▶ **WHAT YOU WILL DO**
Please repeat the lines below exactly. Begin with the line containing "Image resolution: width=456" and go on through the line containing "538x496 pixels.".

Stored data

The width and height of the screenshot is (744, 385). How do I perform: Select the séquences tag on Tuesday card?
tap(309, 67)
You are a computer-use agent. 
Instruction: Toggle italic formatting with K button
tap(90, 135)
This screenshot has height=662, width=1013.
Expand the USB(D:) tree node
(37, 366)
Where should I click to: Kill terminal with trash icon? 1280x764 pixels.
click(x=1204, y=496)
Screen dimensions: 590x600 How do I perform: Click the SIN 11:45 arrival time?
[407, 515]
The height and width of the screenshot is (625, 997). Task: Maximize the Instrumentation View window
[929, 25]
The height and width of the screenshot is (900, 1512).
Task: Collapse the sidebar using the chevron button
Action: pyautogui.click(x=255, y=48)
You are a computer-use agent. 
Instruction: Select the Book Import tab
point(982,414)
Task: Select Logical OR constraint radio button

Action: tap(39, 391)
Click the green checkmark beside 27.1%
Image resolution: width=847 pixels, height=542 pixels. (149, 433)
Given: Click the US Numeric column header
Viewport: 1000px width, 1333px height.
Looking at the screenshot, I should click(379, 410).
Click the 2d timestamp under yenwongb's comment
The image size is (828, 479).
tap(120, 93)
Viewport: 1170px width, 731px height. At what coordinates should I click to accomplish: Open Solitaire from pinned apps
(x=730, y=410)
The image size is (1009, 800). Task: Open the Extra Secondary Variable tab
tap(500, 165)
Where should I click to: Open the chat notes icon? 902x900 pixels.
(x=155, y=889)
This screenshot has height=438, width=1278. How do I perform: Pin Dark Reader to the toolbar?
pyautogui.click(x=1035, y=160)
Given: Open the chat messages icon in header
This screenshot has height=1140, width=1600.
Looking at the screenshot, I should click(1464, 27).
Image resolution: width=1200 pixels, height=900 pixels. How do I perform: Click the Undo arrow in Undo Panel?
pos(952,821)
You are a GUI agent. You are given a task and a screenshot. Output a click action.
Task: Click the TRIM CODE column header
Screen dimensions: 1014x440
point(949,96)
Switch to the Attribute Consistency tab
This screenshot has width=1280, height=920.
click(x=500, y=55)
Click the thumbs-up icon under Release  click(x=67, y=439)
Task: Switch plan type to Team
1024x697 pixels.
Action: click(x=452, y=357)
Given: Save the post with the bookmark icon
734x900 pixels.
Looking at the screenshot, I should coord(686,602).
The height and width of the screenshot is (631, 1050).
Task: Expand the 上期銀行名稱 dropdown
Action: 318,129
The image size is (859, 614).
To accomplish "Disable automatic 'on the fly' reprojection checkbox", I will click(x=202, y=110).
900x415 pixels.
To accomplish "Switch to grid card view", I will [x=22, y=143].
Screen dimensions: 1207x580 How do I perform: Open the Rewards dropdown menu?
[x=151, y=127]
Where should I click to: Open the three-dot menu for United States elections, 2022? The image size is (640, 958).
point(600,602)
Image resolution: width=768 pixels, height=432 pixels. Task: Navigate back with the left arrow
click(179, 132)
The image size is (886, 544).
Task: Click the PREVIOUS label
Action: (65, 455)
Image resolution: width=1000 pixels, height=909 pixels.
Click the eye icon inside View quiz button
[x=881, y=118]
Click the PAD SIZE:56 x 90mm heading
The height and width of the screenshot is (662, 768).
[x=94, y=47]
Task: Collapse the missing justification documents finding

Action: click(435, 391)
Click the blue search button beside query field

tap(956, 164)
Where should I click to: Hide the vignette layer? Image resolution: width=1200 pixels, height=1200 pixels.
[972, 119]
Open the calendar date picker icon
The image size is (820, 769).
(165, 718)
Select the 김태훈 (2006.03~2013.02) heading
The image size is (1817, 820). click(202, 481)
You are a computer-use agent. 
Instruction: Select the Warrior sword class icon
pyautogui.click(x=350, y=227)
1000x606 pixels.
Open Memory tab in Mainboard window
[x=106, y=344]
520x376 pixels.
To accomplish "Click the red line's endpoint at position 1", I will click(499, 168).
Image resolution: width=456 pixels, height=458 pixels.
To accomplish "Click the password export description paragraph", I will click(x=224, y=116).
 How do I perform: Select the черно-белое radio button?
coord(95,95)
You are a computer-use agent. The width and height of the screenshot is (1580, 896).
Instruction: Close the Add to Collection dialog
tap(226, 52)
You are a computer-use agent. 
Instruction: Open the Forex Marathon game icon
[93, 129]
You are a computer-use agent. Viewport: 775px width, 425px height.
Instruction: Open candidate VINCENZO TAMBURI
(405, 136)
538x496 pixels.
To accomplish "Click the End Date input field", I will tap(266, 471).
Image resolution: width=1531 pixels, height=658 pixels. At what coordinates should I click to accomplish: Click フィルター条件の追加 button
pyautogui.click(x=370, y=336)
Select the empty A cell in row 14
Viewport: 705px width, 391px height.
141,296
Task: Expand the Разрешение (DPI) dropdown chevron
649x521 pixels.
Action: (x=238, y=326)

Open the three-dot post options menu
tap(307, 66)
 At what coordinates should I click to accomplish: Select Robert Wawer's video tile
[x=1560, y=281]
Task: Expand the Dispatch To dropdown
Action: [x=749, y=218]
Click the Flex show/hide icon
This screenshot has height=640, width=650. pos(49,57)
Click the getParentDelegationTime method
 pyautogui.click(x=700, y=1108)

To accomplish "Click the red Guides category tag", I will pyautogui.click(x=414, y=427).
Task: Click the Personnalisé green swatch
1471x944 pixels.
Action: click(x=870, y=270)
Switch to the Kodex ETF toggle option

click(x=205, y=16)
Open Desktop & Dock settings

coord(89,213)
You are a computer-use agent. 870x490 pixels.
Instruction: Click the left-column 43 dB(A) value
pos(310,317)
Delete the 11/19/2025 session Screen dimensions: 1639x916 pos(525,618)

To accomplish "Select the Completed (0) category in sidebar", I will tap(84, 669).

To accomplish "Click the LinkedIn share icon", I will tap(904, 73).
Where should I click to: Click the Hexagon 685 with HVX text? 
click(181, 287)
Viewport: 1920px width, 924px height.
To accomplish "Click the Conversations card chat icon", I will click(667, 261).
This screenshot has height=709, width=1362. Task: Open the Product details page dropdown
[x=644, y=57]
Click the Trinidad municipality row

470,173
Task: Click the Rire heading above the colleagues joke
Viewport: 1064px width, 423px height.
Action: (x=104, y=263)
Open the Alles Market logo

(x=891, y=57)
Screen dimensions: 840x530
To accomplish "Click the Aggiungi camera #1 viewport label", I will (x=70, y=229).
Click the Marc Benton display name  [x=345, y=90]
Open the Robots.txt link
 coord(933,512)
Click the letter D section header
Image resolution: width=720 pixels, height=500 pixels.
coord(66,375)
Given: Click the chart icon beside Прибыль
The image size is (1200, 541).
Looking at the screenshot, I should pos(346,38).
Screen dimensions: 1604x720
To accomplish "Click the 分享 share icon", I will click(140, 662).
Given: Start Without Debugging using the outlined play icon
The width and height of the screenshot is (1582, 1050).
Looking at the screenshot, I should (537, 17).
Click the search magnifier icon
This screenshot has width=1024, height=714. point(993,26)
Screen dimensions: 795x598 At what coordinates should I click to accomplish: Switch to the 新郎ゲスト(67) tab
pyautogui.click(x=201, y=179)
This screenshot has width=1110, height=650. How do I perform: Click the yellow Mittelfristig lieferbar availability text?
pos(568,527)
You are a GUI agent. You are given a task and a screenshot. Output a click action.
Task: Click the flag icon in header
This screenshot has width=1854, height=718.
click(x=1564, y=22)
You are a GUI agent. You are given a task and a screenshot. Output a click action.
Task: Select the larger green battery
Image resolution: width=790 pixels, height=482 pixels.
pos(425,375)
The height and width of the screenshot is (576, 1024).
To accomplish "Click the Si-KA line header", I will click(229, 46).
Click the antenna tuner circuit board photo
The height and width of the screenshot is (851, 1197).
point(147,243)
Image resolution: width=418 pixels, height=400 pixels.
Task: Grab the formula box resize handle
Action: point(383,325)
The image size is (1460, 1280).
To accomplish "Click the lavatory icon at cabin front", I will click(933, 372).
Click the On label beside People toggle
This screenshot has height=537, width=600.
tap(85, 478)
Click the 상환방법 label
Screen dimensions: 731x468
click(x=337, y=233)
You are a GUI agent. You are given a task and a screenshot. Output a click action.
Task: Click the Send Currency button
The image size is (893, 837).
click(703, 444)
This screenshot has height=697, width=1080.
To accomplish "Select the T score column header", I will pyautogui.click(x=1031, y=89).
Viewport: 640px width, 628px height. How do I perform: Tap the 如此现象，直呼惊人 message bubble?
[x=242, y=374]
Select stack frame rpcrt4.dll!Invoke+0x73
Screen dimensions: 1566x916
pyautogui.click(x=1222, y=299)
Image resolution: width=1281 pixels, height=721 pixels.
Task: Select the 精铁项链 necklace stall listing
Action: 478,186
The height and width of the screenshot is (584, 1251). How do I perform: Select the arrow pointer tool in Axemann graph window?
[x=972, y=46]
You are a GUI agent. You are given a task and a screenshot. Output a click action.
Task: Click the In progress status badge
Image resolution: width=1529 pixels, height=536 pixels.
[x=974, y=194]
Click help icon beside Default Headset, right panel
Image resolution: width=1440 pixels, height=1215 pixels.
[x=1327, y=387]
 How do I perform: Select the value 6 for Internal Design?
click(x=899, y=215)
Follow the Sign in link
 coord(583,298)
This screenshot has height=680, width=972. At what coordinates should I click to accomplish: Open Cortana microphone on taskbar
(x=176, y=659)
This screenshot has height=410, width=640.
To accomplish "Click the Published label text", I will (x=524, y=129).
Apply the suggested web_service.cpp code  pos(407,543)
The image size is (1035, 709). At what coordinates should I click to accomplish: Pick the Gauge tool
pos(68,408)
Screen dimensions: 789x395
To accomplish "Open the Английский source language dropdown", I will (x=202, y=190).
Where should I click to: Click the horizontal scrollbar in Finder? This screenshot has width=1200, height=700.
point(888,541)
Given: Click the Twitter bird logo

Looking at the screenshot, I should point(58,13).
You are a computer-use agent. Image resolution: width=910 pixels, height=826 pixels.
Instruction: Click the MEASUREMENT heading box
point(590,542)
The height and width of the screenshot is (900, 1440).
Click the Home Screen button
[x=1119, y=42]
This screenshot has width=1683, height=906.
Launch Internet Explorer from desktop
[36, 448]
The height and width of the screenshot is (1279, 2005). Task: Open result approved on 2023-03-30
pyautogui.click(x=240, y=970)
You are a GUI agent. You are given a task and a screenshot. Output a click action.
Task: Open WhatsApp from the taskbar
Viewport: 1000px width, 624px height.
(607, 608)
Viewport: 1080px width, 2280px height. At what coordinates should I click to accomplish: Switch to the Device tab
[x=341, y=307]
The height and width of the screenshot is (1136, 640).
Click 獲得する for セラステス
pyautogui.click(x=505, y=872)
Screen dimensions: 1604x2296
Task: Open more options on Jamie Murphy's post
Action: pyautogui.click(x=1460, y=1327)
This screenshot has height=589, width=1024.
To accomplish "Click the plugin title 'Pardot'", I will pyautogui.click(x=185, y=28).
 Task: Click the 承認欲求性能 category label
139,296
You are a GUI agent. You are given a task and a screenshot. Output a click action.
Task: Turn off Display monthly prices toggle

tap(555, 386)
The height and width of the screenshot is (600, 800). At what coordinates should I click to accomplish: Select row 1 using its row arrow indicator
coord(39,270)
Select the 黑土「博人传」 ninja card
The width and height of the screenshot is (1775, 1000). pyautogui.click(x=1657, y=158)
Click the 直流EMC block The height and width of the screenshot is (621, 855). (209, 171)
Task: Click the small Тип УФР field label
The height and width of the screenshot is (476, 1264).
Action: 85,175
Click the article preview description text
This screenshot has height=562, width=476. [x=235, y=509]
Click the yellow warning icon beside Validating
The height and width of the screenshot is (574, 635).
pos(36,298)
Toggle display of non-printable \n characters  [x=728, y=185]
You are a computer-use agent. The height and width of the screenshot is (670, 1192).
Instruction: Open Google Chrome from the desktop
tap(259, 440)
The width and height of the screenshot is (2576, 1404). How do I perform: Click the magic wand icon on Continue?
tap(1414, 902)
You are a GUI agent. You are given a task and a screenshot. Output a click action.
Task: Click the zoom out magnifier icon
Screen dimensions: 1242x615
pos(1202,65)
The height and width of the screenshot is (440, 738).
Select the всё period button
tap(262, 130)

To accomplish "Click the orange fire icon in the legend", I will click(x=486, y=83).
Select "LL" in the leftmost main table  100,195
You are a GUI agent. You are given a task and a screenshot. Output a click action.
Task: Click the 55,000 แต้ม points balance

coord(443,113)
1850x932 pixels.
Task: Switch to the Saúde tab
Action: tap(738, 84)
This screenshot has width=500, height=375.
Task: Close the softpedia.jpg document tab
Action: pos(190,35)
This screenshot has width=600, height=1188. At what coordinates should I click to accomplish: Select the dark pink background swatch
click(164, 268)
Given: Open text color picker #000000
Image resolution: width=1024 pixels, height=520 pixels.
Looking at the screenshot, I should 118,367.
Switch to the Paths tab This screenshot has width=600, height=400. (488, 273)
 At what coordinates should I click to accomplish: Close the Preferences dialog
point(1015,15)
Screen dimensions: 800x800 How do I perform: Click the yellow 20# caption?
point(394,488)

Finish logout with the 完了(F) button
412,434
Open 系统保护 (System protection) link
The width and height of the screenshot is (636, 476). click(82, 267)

▶ **REPLY TO THE EXERCISE**
Image resolution: width=456 pixels, height=458 pixels.
To accomplish "Click the password export description paragraph", I will click(x=224, y=116).
 How do I perform: Select the черно-белое radio button?
coord(95,95)
You are a computer-use agent. The width and height of the screenshot is (1580, 896).
Instruction: Close the Add to Collection dialog
tap(226, 52)
You are a computer-use agent. 
Instruction: Open the Forex Marathon game icon
[93, 129]
You are a computer-use agent. Viewport: 775px width, 425px height.
Instruction: Open candidate VINCENZO TAMBURI
(405, 136)
538x496 pixels.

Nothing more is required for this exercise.